Num GPUs Available:  1


## Initializing the Hugging Face Pipeline
The first thing we need to do is initialize a text-generation pipeline with Hugging Face transformers. The Pipeline requires three things that we must initialize first, those are:

A LLM, in this case it will be mosaicml/mpt-7b-instruct.

The respective tokenizer for the model.

A stopping criteria object.

We'll explain these as we get to them, let's begin with our model.

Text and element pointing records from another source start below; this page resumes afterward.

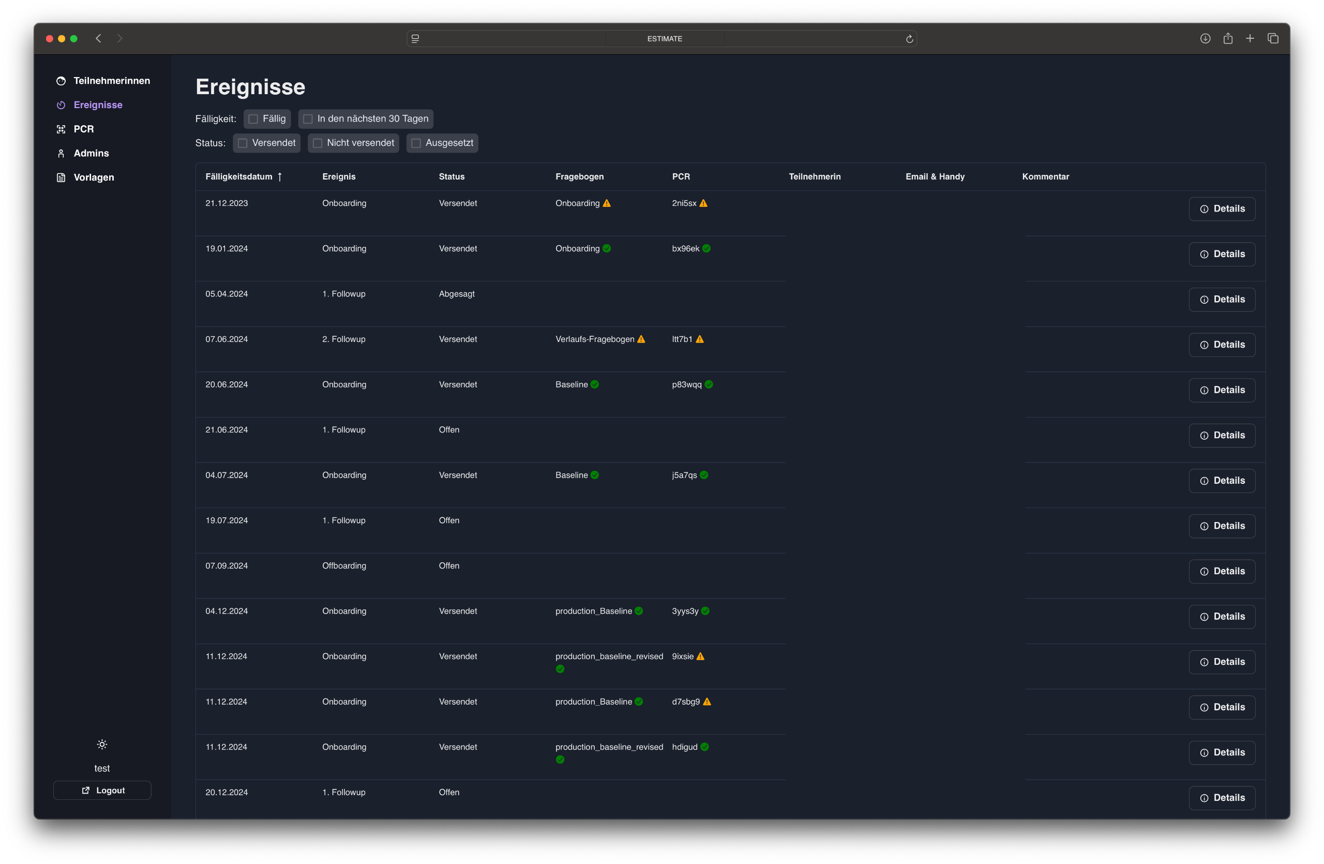Image resolution: width=1324 pixels, height=864 pixels.
Task: Toggle the Versendet status checkbox
Action: click(x=243, y=143)
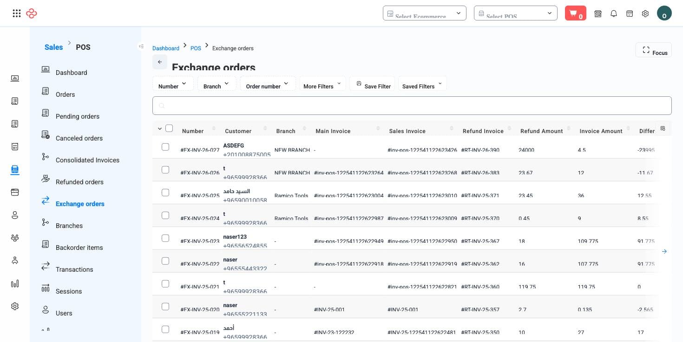Open the settings gear in top bar
This screenshot has width=683, height=342.
pyautogui.click(x=645, y=13)
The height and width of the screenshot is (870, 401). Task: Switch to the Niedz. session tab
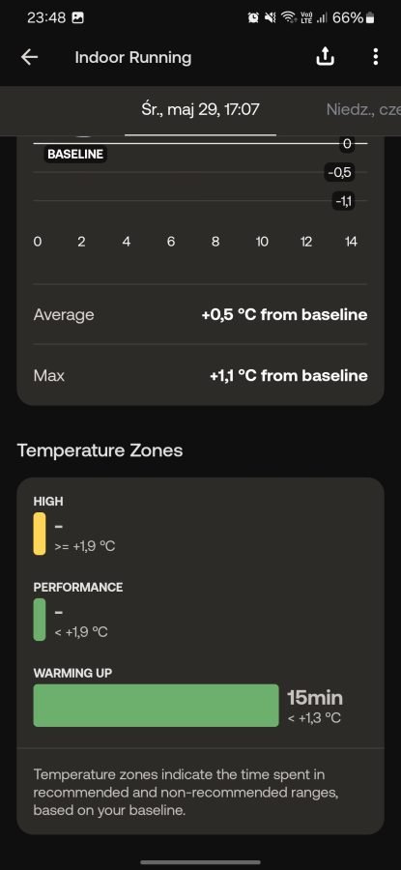point(363,109)
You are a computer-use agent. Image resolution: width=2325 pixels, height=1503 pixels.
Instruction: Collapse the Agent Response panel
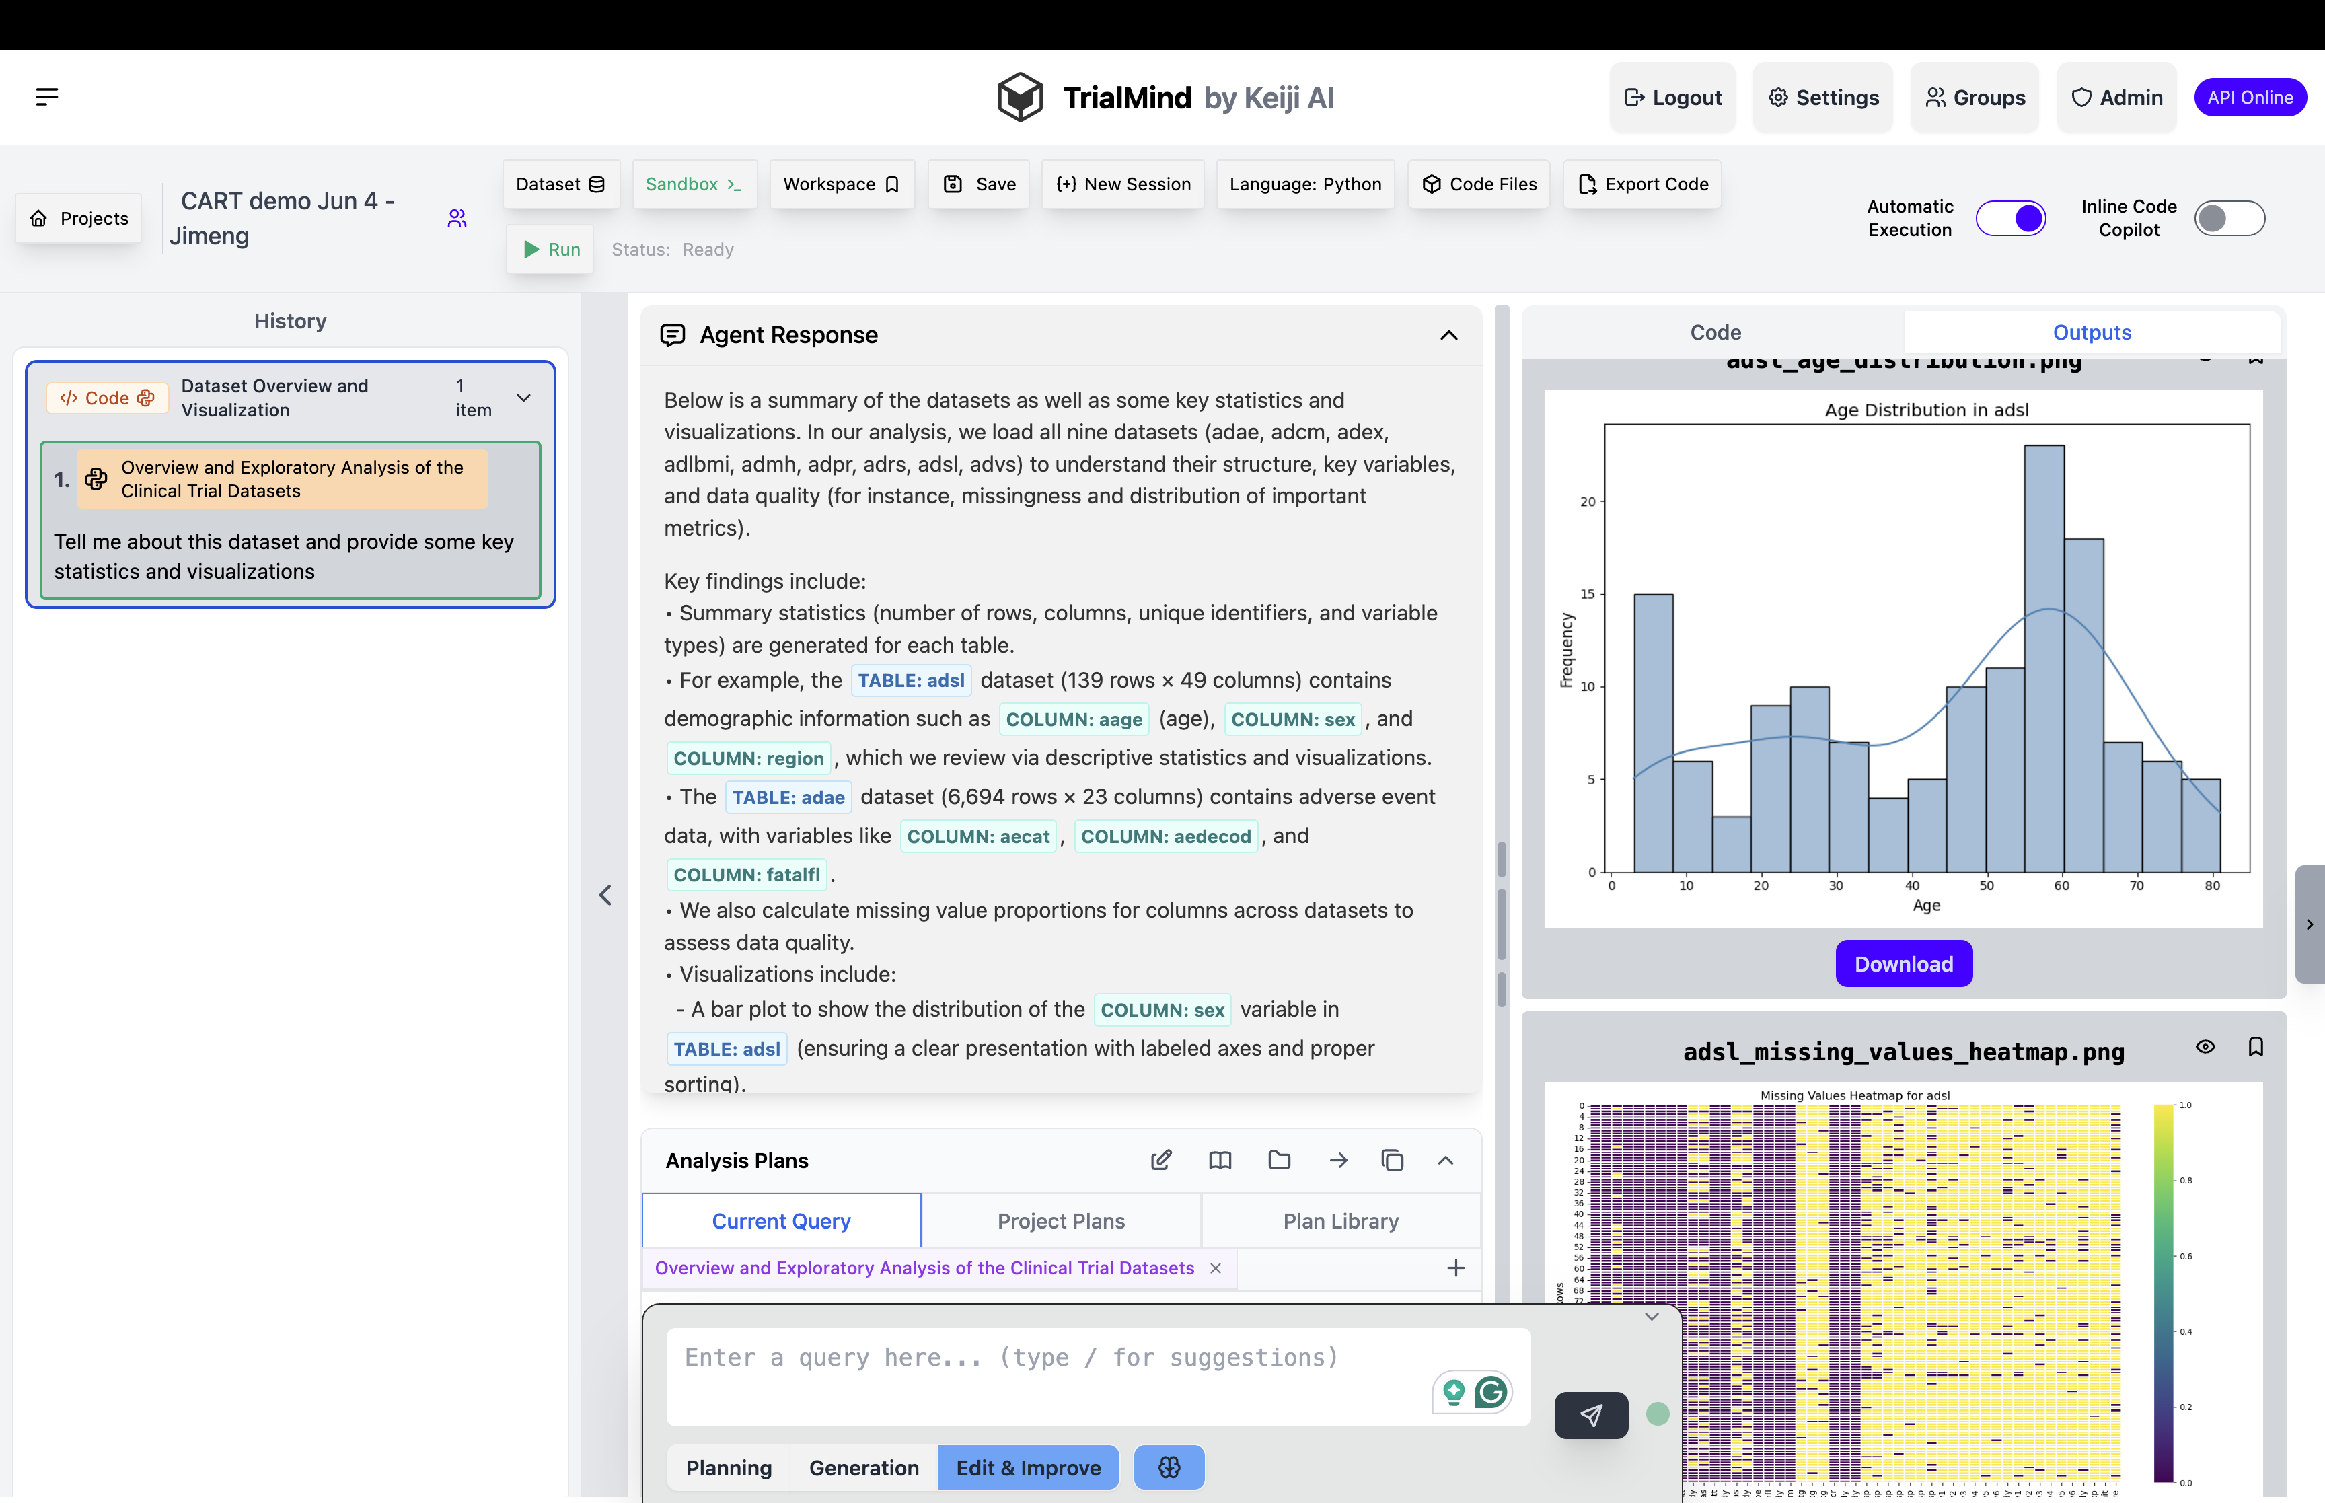(1448, 335)
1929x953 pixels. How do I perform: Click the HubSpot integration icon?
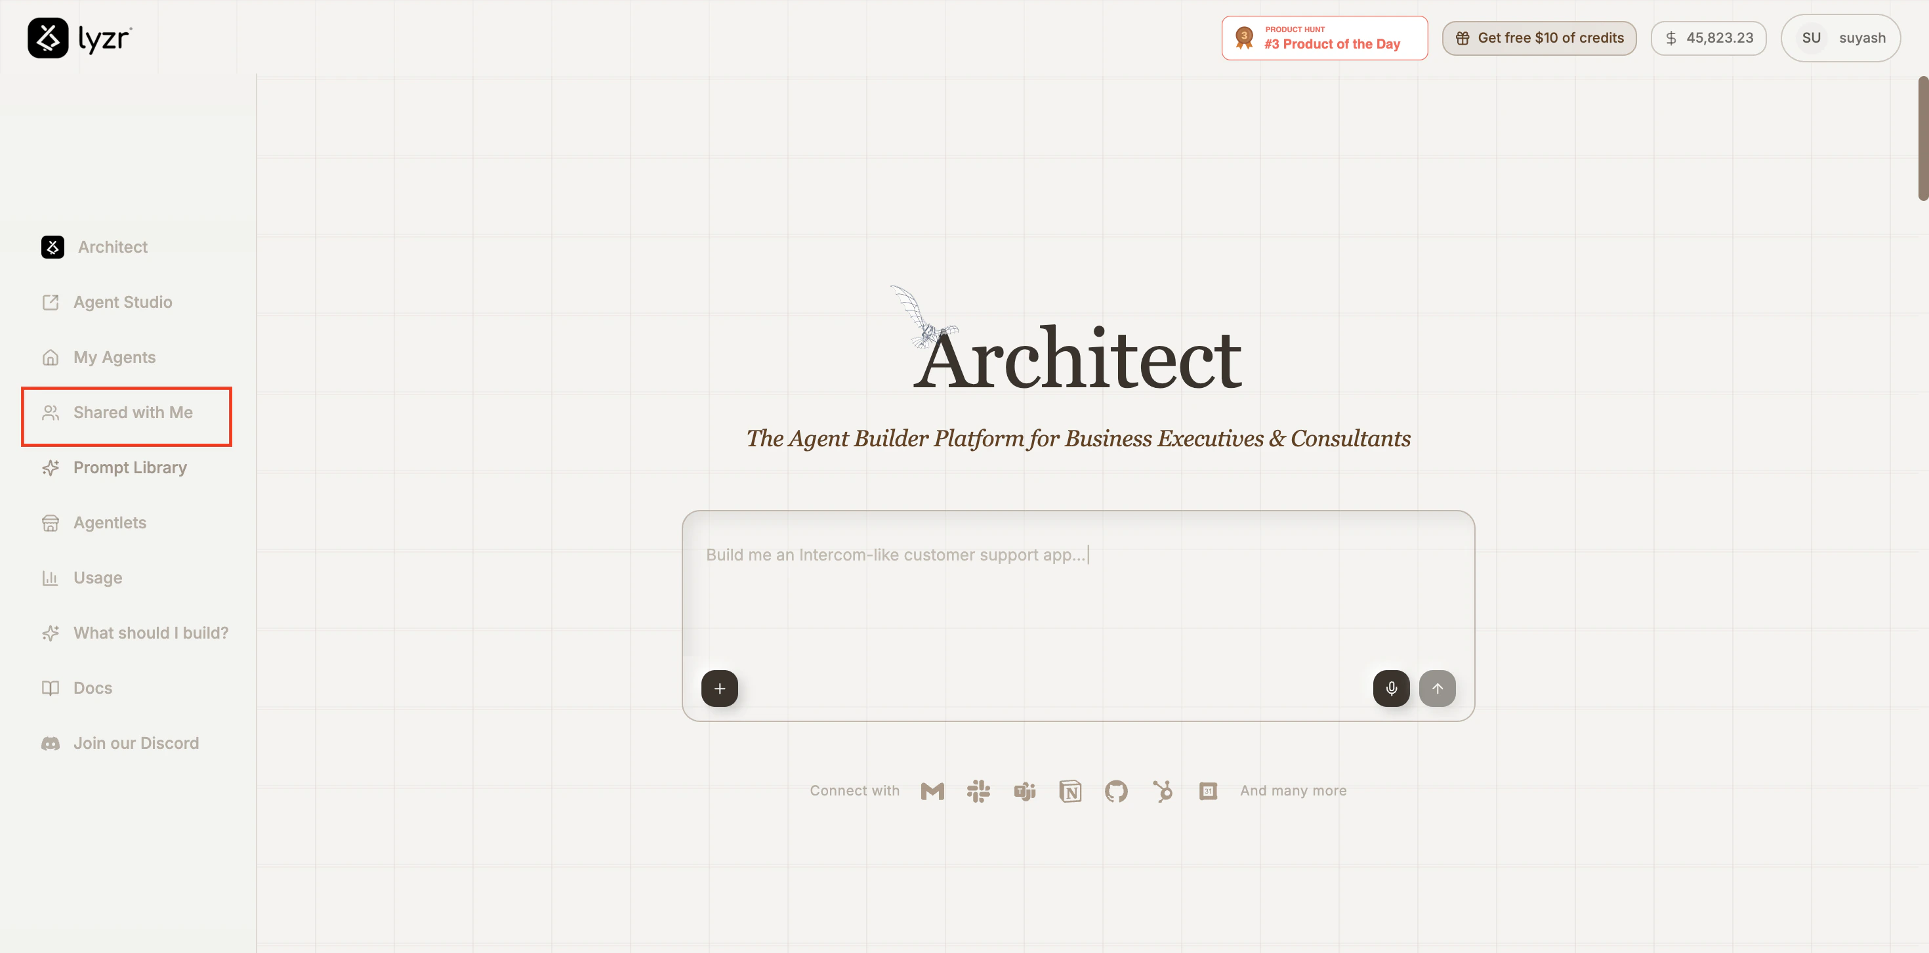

We initialize the model and move it to our CUDA-enabled GPU. Using Colab this can take 5-10 minutes to download and initialize the model.

In [5]:
cuda.is_available()

True

In [7]:
device = f'cuda:{cuda.current_device()}' if cuda.is_available() else 'cpu'

model = transformers.AutoModelForCausalLM.from_pretrained(
    'mosaicml/mpt-7b-instruct',
    trust_remote_code=True,
    torch_dtype=bfloat16,
    max_seq_len=10000
)
model.eval()
model.to(device)
print(f"Model loaded on {device}")




Downloading shards:   0%|          | 0/2 [00:00<?, ?it/s]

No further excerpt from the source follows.